The dodo was variously declared a small ostrich, a rail, an albatross, or a vulture, by early scientists.[2] In 1842, Danish zoologist Johannes Theodor Reinhardt proposed that dodos were ground pigeons, based on studies of a dodo skull he had discovered in the collection of the Natural History Museum of Denmark.[3] This view was met with ridicule, but was later supported by English naturalists Hugh Edwin Strickland and Alexander Gordon Melville in their 1848 monograph The Dodo and Its Kindred, which attempted to separate myth from reality.[4] After dissecting the preserved head and foot of the specimen at the Oxford University Museum and comparing it with the few remains then available of the extinct Rodrigues solitaire (Pezophaps solitaria) they concluded that the two were closely related.
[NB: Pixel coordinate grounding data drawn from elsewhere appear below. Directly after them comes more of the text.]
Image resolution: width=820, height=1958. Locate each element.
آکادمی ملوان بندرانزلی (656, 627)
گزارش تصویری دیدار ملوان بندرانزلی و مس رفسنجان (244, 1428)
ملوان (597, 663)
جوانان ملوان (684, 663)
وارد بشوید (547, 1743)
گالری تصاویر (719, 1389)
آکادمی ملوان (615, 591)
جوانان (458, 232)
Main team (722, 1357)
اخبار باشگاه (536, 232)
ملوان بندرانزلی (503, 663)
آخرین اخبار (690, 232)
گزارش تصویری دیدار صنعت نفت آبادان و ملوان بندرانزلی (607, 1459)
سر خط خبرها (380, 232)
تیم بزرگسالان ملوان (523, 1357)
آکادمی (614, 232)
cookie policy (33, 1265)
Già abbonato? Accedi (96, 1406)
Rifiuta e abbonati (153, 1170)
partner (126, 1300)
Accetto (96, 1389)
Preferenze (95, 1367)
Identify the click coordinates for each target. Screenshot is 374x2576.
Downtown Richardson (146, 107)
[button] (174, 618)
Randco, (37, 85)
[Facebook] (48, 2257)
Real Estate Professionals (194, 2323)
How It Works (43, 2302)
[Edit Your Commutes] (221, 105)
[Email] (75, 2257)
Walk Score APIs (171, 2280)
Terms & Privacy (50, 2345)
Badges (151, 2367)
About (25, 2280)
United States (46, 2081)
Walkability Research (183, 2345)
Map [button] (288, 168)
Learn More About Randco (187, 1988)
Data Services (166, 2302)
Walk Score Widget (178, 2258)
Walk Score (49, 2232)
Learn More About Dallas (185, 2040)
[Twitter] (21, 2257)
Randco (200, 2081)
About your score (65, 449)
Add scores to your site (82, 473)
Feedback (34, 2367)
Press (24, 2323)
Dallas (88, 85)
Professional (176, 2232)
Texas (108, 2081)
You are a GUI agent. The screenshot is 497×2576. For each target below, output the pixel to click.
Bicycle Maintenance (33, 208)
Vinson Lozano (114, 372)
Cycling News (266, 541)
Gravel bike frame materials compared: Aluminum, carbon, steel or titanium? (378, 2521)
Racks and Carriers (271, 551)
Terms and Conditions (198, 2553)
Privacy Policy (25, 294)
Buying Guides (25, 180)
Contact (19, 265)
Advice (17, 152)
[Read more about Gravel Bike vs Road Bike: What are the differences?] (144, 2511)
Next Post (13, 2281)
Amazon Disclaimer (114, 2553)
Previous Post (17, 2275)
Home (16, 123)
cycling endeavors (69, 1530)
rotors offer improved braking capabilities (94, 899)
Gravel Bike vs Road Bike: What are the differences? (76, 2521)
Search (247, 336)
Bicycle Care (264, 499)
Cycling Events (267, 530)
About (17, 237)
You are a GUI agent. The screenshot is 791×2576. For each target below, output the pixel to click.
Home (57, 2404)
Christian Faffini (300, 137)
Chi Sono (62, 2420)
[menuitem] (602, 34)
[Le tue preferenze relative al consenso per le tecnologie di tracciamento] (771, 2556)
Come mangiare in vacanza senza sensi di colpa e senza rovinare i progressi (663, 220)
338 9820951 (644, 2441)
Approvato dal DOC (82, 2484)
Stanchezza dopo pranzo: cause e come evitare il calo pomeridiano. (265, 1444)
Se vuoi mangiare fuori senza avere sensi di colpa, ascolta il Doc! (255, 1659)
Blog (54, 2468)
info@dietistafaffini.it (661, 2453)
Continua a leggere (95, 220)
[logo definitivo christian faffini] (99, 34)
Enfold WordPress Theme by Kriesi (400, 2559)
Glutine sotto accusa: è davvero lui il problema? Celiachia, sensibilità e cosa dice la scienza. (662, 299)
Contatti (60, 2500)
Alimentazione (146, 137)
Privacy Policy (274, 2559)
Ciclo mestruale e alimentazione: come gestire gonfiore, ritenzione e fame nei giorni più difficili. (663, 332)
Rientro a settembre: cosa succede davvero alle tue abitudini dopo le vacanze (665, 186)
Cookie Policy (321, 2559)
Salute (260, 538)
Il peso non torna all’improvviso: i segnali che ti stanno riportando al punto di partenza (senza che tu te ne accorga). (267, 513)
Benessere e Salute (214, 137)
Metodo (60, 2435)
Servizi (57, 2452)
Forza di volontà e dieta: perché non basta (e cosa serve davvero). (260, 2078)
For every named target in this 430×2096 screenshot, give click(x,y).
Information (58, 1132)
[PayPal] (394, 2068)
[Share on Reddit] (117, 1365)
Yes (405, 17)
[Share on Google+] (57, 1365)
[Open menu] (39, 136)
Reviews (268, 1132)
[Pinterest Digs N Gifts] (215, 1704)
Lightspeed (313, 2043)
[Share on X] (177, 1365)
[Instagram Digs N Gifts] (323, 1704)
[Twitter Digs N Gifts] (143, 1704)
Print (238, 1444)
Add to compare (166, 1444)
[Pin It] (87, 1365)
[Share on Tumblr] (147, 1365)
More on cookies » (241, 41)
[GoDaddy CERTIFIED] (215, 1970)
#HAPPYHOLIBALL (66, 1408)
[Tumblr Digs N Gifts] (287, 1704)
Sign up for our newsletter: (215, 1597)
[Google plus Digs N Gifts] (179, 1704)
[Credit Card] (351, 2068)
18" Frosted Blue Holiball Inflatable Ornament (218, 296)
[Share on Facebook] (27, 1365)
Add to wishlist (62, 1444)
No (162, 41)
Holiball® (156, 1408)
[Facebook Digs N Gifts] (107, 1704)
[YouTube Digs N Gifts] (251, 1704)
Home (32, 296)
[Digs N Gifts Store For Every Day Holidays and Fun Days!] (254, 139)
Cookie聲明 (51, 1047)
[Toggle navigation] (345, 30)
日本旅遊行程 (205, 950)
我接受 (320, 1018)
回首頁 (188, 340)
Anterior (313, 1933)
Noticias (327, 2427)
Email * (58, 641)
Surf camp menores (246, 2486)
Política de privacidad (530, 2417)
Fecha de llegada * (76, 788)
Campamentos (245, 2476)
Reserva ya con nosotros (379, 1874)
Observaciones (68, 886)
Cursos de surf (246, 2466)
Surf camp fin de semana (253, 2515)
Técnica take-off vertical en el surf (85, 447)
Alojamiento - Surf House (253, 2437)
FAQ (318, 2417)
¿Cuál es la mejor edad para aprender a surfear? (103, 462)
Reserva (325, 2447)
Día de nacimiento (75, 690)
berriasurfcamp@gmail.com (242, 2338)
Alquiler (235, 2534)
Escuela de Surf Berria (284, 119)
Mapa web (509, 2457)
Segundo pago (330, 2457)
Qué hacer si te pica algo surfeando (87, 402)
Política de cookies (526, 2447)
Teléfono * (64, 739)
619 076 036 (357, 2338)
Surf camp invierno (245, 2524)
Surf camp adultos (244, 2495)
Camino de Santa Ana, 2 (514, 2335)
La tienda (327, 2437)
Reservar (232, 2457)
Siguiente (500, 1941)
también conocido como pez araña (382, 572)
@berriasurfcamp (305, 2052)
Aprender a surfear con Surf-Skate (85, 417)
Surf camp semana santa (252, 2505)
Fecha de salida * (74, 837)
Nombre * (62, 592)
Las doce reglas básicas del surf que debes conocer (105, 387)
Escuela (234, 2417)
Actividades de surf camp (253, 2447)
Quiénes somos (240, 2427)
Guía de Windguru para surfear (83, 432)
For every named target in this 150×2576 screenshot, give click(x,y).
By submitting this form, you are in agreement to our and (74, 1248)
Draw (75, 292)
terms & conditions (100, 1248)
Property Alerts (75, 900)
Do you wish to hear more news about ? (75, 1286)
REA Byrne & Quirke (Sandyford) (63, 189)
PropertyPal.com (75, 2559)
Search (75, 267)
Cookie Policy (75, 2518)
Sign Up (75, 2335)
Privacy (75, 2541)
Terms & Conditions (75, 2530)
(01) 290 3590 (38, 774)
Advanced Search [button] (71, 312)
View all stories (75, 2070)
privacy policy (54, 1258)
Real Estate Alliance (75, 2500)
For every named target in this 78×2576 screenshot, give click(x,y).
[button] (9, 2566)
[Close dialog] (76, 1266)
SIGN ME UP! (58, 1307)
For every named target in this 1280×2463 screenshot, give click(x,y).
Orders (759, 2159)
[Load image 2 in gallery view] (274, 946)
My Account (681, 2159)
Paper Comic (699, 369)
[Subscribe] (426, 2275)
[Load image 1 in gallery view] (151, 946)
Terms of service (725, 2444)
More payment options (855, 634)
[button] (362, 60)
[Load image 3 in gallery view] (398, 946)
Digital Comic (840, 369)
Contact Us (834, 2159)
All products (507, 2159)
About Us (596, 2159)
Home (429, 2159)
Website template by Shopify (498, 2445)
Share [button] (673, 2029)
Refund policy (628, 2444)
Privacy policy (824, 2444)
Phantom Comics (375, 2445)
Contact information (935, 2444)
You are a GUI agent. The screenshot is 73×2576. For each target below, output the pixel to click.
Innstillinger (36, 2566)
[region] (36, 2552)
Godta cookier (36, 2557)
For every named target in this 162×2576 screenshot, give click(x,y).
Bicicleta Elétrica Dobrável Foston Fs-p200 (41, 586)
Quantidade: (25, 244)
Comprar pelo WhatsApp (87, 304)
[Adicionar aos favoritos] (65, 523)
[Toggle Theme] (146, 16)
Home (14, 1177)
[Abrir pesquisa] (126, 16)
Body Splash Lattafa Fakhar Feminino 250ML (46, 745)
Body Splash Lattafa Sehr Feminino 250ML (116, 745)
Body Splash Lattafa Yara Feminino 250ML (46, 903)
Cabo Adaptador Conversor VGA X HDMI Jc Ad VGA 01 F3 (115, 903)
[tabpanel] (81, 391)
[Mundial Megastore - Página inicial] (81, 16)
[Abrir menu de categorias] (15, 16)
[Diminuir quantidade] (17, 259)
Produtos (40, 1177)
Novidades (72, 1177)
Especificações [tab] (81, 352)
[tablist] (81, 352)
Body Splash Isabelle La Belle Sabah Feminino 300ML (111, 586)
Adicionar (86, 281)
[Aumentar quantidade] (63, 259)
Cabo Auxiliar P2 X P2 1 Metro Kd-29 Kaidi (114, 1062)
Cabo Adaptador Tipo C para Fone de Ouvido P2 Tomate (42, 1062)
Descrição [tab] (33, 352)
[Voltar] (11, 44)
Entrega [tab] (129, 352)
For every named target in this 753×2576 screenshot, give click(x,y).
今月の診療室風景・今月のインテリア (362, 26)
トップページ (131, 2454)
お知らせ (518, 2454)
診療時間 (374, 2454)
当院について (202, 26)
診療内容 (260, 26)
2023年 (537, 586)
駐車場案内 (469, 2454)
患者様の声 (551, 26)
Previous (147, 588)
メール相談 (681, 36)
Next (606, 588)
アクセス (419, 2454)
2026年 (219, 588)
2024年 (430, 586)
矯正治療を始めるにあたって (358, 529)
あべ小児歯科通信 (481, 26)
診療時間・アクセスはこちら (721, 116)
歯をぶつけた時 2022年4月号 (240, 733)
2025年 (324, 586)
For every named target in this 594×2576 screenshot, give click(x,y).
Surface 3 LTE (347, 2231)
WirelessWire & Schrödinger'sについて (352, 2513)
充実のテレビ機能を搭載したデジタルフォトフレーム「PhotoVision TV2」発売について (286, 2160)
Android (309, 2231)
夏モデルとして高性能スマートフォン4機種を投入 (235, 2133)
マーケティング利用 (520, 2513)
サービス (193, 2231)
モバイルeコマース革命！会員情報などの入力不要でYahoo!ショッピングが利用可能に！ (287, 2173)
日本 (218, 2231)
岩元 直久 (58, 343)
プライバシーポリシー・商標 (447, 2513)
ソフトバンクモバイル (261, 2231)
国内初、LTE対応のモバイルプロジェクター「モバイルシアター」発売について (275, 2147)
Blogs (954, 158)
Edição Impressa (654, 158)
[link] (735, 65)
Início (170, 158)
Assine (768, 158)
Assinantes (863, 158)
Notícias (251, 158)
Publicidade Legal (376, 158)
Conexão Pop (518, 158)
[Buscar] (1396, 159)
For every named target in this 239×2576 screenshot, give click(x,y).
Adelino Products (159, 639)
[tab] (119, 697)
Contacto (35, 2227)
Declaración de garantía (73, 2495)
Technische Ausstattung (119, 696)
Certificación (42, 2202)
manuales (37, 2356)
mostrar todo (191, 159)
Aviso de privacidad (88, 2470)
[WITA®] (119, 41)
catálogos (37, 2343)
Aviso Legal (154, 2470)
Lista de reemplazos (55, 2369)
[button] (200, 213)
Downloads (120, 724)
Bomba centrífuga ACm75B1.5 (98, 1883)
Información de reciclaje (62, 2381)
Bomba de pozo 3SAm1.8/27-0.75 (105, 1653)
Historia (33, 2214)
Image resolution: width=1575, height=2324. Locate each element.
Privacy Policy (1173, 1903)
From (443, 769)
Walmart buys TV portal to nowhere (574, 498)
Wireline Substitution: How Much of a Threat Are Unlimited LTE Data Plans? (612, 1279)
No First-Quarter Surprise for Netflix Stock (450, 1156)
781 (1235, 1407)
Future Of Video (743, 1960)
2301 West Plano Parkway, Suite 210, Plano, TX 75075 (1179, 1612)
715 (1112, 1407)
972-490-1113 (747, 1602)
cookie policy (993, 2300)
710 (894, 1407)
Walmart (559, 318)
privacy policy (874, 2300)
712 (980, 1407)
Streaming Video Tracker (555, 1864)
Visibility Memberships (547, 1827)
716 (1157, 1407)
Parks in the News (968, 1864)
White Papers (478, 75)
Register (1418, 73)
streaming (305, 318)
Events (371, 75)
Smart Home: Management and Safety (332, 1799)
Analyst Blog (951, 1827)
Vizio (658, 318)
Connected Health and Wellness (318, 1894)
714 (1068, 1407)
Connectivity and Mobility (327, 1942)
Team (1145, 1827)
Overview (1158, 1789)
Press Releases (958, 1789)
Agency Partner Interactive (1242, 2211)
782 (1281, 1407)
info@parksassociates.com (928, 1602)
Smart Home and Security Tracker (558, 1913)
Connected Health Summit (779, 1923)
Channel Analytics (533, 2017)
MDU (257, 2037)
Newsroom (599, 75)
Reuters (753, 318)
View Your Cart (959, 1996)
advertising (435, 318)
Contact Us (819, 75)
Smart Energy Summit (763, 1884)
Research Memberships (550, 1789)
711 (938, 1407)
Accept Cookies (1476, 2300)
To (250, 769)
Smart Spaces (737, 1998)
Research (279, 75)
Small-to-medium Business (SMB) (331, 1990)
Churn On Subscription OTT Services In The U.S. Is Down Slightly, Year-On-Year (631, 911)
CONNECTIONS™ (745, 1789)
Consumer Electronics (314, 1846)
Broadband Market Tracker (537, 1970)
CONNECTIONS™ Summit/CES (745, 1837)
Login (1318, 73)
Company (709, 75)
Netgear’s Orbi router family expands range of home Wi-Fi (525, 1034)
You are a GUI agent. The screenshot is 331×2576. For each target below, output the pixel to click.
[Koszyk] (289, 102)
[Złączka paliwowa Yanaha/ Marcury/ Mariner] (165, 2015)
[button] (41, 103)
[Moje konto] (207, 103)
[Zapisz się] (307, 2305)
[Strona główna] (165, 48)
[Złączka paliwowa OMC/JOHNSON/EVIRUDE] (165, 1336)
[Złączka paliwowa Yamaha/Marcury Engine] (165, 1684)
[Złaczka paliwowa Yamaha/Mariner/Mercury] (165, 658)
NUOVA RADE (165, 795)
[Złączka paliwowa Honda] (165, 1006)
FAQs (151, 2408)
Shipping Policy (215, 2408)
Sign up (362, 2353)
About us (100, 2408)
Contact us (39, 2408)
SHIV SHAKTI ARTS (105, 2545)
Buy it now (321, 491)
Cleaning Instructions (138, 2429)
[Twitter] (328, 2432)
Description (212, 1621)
Strickland stated that although not identical, these birds shared many distinguishing features of the leg bones, otherwise known only in pigeons.[5]

Strickland and Melville established that the dodo was anatomically similar to pigeons in many features. They pointed to the very short keratinous portion of the beak, with its long, slender, naked basal part. Other pigeons also have bare skin around their eyes, almost reaching their beak, as in dodos. The forehead was high in relation to the beak, and the nostril was located low on the middle of the beak and surrounded by skin, a combination of features shared only with pigeons. The legs of the dodo were generally more similar to those of terrestrial pigeons than of other birds, both in their scales and in their skeletal features. Depictions of the large crop hinted at a relationship with pigeons, in which this feature is more developed than in other birds. Pigeons generally have very small clutches, and the dodo is said to have laid a single egg. Like pigeons, the dodo lacked the vomer and septum of the nostrils, and it shared details in the mandible, the zygomatic bone, the palate, and the hallux. The dodo differed from other pigeons mainly in the small size of the wings and the large size of the beak in proportion to the rest of the cranium.[5]
Sketch of the Oxford head made before it was dissected in 1848
1848 lithograph of the Oxford specimen's foot, which has been sampled for DNA

Throughout the 19th century, several species were classified as congeneric with the dodo, including the Rodrigues solitaire and the Réunion solitaire, as Didus solitarius and Raphus solitarius, respectively (Didus and Raphus being names for the dodo genus used by different authors of the time). An atypical 17th-century description of a dodo and bones found on Rodrigues, now known to have belonged to the Rodrigues solitaire, led Abraham Dee Bartlett to name a new species, Didus nazarenus, in 1852.[6] Based on solitaire remains, it is now a synonym of that species.[7] Crude drawings of the red rail of Mauritius were also misinterpreted as dodo species; Didus broeckii and Didus herberti.[8]

For many years the dodo and the Rodrigues solitaire were placed in a family of their own, the Raphidae (formerly Dididae), because their exact relationships with other pigeons were unresolved. Each was also placed in its own monotypic family (Raphidae and Pezophapidae, respectively), as it was thought that they had evolved their similarities independently.[9] Osteological and DNA analysis has since led to the dissolution of the family Raphidae, and the dodo and solitaire are now placed in their own subfamily, Raphinae, within the family Columbidae.[10]
Evolution

In 2002, American geneticist Beth Shapiro and colleagues analysed the DNA of the dodo for the first time. Comparison of mitochondrial cytochrome b and 12S rRNA sequences isolated from a tarsal of the Oxford specimen and a femur of a Rodrigues solitaire confirmed their close relationship and their placement within the Columbidae. The genetic evidence was interpreted as showing the Southeast Asian Nicobar pigeon (Caloenas nicobarica) to be their closest living relative, followed by the crowned pigeons (Goura) of New Guinea, and the superficially dodo-like tooth-billed pigeon (Didunculus strigirostris) from Samoa (its scientific name refers to its dodo-like beak). This clade consists of generally ground-dwelling island endemic pigeons. The following cladogram shows the dodo's closest relationships within the Columbidae, based on Shapiro et al., 2002:[11][12]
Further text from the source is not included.